Story 1 – Our Founder, Chester Tollefson

Aug 4, 2021

Loring Tollefson with his parents, Gladys and Chester Tollefson

Rise founder Chester Tollefson has a simple way of describing our first days.

“[It took] a little concern and a little cooperation. Here we are 50 years later and Rise is still operating,” Tollefson said.

We sat down with Tollefson, 98, son Dave Tollefson, and daughter Joyce Tollefson-Capp to talk about our beginnings and learn more about the family’s efforts to support Loring Tollefson, who was born with intellectual disabilities.

“Loring was a young person who loved to laugh and smile and he loved people. He was stubborn and determined, but he loved to have fun,” Joyce Tollefson-Capp said. “As parents, my mom and dad just wanted a safe place for Loring to be. And Rise provided that. Not only for him, but for multiple generations.”

When Loring was 16 years old, Chester Tollefson and his wife Gladys started talking about Loring’s future. They wanted him to have positive experiences after high school and were concerned by the absence of options other than Minnesota’s institutional system, which at that time was where many disabled people lived isolated from family, friends and opportunities.

“There was the institution at Cambridge, but we thought Loring was better physically than to be involved in Cambridge, just sitting and doing nothing. I thought, ‘There’s things he can do,’” said Tollefson.
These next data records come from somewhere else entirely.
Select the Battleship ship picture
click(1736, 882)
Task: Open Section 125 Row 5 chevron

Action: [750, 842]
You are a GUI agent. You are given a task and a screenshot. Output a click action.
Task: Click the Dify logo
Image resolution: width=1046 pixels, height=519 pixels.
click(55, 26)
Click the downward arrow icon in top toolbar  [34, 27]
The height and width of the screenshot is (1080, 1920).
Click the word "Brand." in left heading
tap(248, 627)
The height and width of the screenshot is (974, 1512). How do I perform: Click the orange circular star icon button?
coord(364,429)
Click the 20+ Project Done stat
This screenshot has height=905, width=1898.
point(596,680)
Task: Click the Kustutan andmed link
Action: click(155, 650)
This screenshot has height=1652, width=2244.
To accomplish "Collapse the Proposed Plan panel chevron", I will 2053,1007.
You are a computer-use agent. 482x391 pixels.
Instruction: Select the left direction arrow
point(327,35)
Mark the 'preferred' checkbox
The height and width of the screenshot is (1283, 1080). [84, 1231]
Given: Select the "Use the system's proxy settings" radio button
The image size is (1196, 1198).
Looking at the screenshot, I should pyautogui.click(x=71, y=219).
Anoka County community leaders worked with the family to create an alternative. With their cooperation Rise opened in Spring Lake Park on August 2, 1971, serving four people with disabilities. Over the past 50 years we have expanded to support hundreds of people each year with disabilities or challenges in Minnesota and western Wisconsin communities. Rise’s original location which served Loring and others continues to serve people today. It is also home to our administrative offices.

“He enjoyed having a place to go to work and meet his friends. He just loved the place. It was part of his home,” Tollefson said.

Loring Tollefson died in 2002. His mother Gladys died in 2013. While the Tollefson family and early community members provided the foundation for Rise to be successful, the family believe Rise has thrived due to the committed and compassionate work of our team members.

“They had a vision for Loring and his friends, but it’s you folks who took the charge and developed this program for all these people,” said Dave Tollefson.

Concern and cooperation continue to be at the core of our mission. As a pioneer of the person-centered support model, we believe there are opportunities for all individuals to live a life filled with purpose.

“They are able to take a person and see what is inside of them and bring out that strength as they empower them with different jobs,” Tollefson-Capp said.